### Aim of the task
Reproduce the full text on grief during the Christmas holidays word for word.

### Page text
'''

Christmas time is fast approaching. For anyone who has dealt with the loss of someone they love, that loss stays with them. Because of this, grief tends to permeate harder during the holidays. Yes, there’s Christmas cheer and merriment. However, it has lately turned into toxic positivity where the grieving may feel guilty for not being festive.
Even though I’m looking for spirits throughout the year, there’s something about the holidays that just doesn’t put me in a great place.
I find myself grieving just a bit more every year. It’s another Christmas without my mom, grandma, and grandpa. I’m celebrating another Christmas after a rough year of isolation, canceled shows, canceled events, and more. People this year will be hurting more than usual because COVID-19 sucks. It’s okay to not be cheerful and to feel out those emotions.
Does this mean everyone should feel depressed during the holidays? Of course not. But if grief hits you, embrace it and feel it out. Christmas isn’t just about being positive and cheerful all the time. It’s a time to embrace all those emotions because…it’s the Christmas spirit.

'''

### Information shown

'''

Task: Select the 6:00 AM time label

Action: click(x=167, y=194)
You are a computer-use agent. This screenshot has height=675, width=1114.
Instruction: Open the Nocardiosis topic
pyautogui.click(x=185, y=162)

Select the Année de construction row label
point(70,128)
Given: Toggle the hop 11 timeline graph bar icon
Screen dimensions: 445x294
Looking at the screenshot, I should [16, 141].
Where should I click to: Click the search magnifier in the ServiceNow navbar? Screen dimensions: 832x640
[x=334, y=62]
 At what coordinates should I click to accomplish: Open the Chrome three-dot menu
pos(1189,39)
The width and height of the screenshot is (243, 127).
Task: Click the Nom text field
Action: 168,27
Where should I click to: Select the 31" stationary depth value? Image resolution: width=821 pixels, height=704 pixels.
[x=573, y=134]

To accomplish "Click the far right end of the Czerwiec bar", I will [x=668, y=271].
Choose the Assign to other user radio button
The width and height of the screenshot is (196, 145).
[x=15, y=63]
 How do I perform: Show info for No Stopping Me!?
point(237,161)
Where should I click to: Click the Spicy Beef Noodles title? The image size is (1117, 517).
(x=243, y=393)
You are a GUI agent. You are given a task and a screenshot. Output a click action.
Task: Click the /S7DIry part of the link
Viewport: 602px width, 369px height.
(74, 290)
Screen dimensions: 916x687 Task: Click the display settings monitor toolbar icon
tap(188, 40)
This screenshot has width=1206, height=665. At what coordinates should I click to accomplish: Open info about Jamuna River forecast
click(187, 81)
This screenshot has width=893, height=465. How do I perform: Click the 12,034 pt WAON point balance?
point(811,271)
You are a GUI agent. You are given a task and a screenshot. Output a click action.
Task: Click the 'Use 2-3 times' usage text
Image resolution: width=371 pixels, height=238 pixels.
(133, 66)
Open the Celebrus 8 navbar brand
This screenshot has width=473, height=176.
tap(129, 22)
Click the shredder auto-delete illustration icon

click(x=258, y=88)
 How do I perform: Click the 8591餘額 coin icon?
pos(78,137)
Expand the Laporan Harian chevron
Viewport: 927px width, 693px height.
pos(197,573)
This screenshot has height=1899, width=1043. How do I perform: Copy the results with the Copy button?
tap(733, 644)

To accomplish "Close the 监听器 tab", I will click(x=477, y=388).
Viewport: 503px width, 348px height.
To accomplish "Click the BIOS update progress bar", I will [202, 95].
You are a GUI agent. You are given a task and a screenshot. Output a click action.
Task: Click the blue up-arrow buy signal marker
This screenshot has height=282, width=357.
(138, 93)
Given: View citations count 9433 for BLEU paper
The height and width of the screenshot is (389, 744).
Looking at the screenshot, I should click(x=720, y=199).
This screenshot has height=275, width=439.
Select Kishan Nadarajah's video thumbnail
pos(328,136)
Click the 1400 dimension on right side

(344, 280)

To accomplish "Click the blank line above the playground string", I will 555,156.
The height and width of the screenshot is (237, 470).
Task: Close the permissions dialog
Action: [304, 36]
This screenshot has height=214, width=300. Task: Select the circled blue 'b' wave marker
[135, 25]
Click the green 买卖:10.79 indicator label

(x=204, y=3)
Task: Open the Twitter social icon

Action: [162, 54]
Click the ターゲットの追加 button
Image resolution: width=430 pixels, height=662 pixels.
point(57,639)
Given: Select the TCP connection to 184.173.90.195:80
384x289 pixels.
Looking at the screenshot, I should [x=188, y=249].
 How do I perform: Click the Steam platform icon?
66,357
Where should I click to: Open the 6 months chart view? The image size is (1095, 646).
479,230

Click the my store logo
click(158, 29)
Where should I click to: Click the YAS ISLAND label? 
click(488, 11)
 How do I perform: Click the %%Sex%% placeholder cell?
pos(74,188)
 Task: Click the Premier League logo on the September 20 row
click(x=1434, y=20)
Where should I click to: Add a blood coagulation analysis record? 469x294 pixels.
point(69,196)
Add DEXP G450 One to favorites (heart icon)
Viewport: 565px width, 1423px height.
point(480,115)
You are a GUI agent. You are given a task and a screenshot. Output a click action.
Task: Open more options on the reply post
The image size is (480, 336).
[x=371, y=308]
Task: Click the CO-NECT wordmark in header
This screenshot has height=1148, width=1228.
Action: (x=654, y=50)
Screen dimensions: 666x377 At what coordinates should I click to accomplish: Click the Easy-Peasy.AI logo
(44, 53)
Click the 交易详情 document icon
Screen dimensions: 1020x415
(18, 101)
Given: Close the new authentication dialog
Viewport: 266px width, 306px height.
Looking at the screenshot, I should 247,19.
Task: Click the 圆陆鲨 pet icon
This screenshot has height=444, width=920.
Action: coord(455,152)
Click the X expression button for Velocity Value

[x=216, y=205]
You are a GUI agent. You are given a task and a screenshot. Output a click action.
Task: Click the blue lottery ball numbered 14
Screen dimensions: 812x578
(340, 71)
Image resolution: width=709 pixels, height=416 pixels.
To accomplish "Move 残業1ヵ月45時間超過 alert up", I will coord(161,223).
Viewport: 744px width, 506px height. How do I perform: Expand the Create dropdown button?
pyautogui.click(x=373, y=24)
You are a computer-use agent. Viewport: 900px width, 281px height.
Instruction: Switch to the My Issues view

'''

### Solution to the exercise
Christmas time is fast approaching. For anyone who has dealt with the loss of someone they love, that loss stays with them. Because of this, grief tends to permeate harder during the holidays. Yes, there’s Christmas cheer and merriment. However, it has lately turned into toxic positivity where the grieving may feel guilty for not being festive.
Even though I’m looking for spirits throughout the year, there’s something about the holidays that just doesn’t put me in a great place.
I find myself grieving just a bit more every year. It’s another Christmas without my mom, grandma, and grandpa. I’m celebrating another Christmas after a rough year of isolation, canceled shows, canceled events, and more. People this year will be hurting more than usual because COVID-19 sucks. It’s okay to not be cheerful and to feel out those emotions.
Does this mean everyone should feel depressed during the holidays? Of course not. But if grief hits you, embrace it and feel it out. Christmas isn’t just about being positive and cheerful all the time. It’s a time to embrace all those emotions because…it’s the Christmas spirit.